Under the new plan, a “clear majority” of the BBC’s “UK-wide TV will be made across the UK, not in London – at least 60% of network TV commissions by spend.”
Key daytime programmes on each of Radio 1, 1Xtra and Radio 2 will be made across the UK and 50% of network radio and music spend will be outside London by 2027/28.
More than 100 new and returning drama and comedy titles will reflect the lives and communities of audiences outside London over the next three years, the BBC said.
Funds will be invested in two major drama series, one set in the North of England and the other from one of the Nations.
BBC One daytime show Morning Live will be broadcast year-round from Salford.

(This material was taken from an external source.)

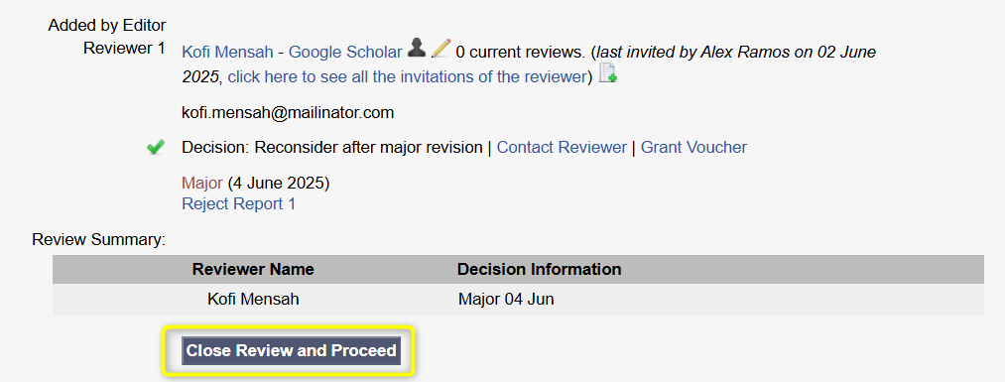Open the Contact Reviewer link
Image resolution: width=1005 pixels, height=382 pixels.
tap(562, 148)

The BBC said the plans will “cement our commitment to better reflect, represent, and serve all parts of the country.”
Unveiling the new plans, which comes as the BBC begins discussions with the Government over the future cost of the licence fee, BBC Director-General Tim Davie said that the “challenges for the BBC are real, and we must act now.”
He said that “people must feel we are closer to them”.
With the rise of global streaming giants “the jeopardy for the BBC remains high”.
And he added: “Our mission must be to deliver for the whole of the UK and ensure every household gets value from the BBC.
“These plans will get us closer to audiences, create jobs and investment, and develop and nurture new talent.”
By 2027/28, the BBC will spend at least an extra £700 million cumulatively across the UK, it said.
In radio, Newsbeat and Asian Network will be based in Birmingham, while Radio 3 and 6 Music will be “rooted in Salford”.
More performances from the Proms – which sparked controversy last year over an initial decision to play Rule, Britannia! and Land Of Hope And Glory without lyrics – will be broadcast outside London.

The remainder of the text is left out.